(Stored items)
━━━━━━━━

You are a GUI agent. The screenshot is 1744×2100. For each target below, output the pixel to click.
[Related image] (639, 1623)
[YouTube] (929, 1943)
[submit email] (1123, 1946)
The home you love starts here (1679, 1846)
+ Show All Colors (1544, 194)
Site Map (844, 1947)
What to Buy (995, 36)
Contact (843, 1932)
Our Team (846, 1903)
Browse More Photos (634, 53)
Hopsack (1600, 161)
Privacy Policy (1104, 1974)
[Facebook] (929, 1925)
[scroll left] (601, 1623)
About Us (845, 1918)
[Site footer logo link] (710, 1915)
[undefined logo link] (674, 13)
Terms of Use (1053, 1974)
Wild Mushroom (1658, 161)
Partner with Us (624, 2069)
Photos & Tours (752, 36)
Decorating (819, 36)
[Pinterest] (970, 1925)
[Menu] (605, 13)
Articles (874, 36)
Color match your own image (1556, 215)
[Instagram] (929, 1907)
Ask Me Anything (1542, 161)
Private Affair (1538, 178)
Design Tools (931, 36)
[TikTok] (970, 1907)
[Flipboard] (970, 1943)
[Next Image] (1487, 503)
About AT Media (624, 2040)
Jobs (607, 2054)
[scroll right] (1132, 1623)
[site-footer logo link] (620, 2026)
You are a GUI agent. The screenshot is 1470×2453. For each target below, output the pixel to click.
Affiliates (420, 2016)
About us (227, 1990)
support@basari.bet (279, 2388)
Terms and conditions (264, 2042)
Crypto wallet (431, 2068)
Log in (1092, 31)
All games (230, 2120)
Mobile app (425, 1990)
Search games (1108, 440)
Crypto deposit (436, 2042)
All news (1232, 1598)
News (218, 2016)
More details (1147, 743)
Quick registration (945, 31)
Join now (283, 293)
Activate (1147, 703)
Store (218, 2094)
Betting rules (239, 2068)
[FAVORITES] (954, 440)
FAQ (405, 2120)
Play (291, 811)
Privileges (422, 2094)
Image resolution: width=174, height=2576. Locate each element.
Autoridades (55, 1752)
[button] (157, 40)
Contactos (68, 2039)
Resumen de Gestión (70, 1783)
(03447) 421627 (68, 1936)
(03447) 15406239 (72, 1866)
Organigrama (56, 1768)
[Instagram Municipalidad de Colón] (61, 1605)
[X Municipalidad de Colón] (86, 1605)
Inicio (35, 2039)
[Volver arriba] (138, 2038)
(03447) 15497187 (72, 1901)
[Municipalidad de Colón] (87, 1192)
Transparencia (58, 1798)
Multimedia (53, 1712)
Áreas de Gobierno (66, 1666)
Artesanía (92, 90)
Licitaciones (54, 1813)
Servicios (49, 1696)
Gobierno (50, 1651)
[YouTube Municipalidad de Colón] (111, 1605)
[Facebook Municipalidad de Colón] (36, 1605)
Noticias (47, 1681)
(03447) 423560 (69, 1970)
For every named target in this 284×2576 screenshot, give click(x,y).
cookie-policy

━━━━━━━━

• About this task:
Go through the records line by line, and copy each line that holds the string "YouTube".

• Response:
[YouTube] (929, 1943)
[YouTube Municipalidad de Colón] (111, 1605)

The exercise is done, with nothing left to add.